This is the trickiest part of the patch:

static void dequeue_task_scx(struct rq *rq, struct task_struct *p, int deq_flags)
{
    ...
    ops_dequeue(p, deq_flags);

    /*
     * A currently running task which is going off @rq first gets dequeued
     * and then stops running. As we want running <-> stopping transitions
     * to be contained within runnable <-> quiescent transitions, trigger
     * ->stopping() early here instead of in put_prev_task_scx().
     */
    if (SCX_HAS_OP(stopping) && task_current(rq, p)) {
        update_curr_scx(rq);
        SCX_CALL_OP_TASK(SCX_KF_REST, stopping, p, false);
    }

    if (SCX_HAS_OP(quiescent))
        SCX_CALL_OP_TASK(SCX_KF_REST, quiescent, p, deq_flags);
    ...
}

The kernel's normal ordering is: dequeue the task, then (when another task is selected) call put_prev_task(). For the state machine invariant, quiescent must come AFTER stopping. If the task is currently running (task_current(rq, p)), stopping must be fired here — in dequeue_task_scx() — before quiescent, not later in put_prev_task_scx(). This produces the correct sequence: stopping(false)quiescent().
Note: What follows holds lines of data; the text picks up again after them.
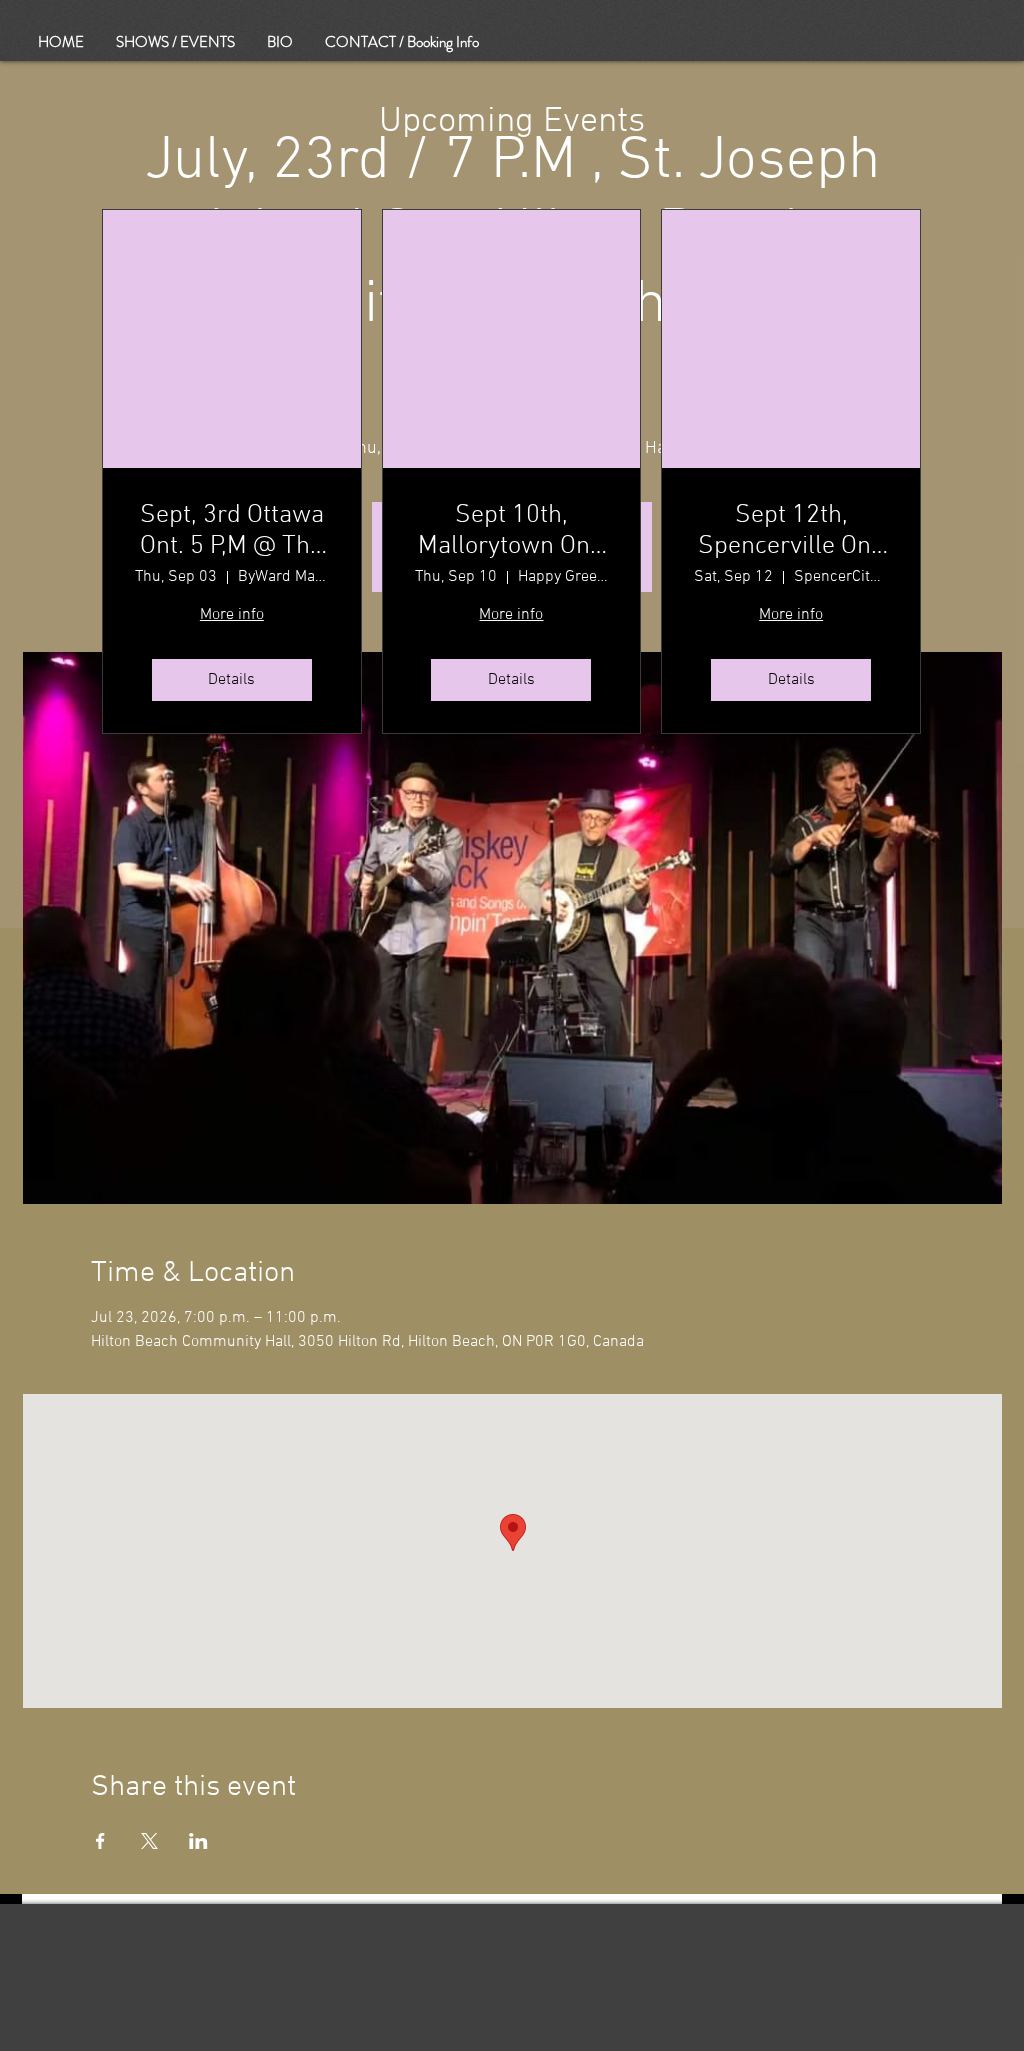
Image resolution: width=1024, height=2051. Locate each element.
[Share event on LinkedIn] (198, 1841)
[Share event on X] (149, 1841)
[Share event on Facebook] (100, 1841)
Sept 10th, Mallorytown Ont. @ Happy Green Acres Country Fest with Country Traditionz (511, 531)
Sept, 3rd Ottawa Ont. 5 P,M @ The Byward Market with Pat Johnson (232, 531)
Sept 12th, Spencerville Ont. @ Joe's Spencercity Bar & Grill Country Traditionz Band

set_next_task_scx()ops.running()

static void set_next_task_scx(struct rq *rq, struct task_struct *p, bool first)
{
    ...
    /* see dequeue_task_scx() on why we skip when !QUEUED */
    if (SCX_HAS_OP(running) && (p->scx.flags & SCX_TASK_QUEUED))
        SCX_CALL_OP_TASK(SCX_KF_REST, running, p);

    clr_task_runnable(p, true);
}

ops.running() is called when a task is about to start executing (selected as the next task). The SCX_TASK_QUEUED guard is explained by the dequeue early-stopping() logic: if a task was dequeued (and thus had stopping(false) fired) but the kernel still calls set_next_task_scx() for it during balance races, the !QUEUED guard prevents a spurious running() call after stopping().

put_prev_task_scx()ops.stopping(runnable=true)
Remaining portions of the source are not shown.